The project runs on python 3.x and Java 1.7 and above.
Main Framework using Springboot 2.1.7.
Python3:
crawler.py
is dependent on BeautifulSoup4
, requests and pymysql
libraries. Make sure these libraries are installed before you run.
$ pip3 install bs4;
$ pip3 install requests;
$ pip3 install pymysql
Database:
In local database(MySQL): create four tables: 'together'(汇总),'cxcy'(创新创业),'jwgl'(教务管理),'sj'(实践教育),which represents different sections of the Administration Office.
For each table, create 4 fields:
id (auto-increment,type:int,length:11),
title(unique,type:varchar, length:255),
time(type:date, length:12),
link(varchar, type:varchar,length:255).
That's where the name of class TTL comes from(Title, Time, Link).
Configuration:
In crawler.py
, change __db_url
,__db_user
,__db_password
,__db_name
to the URL, user name,password and database name of your MySQL
. Configure the same thing in application.yml
,and in SectionMapper.xml
, adapt local to your database name.
Default server port is 5000
. You can choose another port by editing application.yml
.
Log file and its path also need configuration to adapt to your environment.
On some Linux servers, default python version is 2.x.
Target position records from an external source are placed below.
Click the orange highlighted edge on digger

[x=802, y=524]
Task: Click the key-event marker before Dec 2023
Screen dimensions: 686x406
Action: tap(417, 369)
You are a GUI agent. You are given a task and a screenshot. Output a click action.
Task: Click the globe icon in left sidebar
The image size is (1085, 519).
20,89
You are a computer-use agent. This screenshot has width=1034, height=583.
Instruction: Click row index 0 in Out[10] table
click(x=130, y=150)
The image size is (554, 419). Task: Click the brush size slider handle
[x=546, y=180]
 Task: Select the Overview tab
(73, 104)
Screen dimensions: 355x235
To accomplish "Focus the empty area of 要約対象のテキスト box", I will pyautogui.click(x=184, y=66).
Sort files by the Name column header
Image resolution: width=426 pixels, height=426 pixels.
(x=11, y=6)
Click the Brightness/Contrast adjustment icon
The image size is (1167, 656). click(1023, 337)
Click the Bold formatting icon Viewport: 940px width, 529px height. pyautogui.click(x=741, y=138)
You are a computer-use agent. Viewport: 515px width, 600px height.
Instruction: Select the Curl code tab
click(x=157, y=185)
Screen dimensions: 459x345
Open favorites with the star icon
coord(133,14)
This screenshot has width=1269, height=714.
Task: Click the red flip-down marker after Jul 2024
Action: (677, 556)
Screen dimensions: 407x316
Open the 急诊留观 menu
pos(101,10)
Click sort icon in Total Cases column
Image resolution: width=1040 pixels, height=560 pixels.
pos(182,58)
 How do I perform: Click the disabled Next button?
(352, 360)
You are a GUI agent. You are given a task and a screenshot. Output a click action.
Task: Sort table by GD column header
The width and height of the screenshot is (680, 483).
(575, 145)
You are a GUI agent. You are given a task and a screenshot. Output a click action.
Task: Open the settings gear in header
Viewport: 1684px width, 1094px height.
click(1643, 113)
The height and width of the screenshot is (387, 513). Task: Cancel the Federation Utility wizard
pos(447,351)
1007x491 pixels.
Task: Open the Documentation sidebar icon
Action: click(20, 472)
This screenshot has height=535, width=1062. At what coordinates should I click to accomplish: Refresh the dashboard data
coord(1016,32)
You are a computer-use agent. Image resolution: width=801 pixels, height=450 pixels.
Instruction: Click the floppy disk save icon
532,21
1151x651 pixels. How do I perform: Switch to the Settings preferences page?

You have to specify python3
to run crawler.py
. If so,on the 20th line of src/main/java/com/michael/hdujwc/schedule/Task
, rewrite 'python' to 'python3' before you run the project.
Update on December,2019: Data retrieving from database always hits cache, and thus even my python script updates the data every so often, the display on the front end hardly changes unless I manually refresh the tables. The bug may not be fixed for a while.
Run the project either through IDE or by packaging the project into JAR or WAR.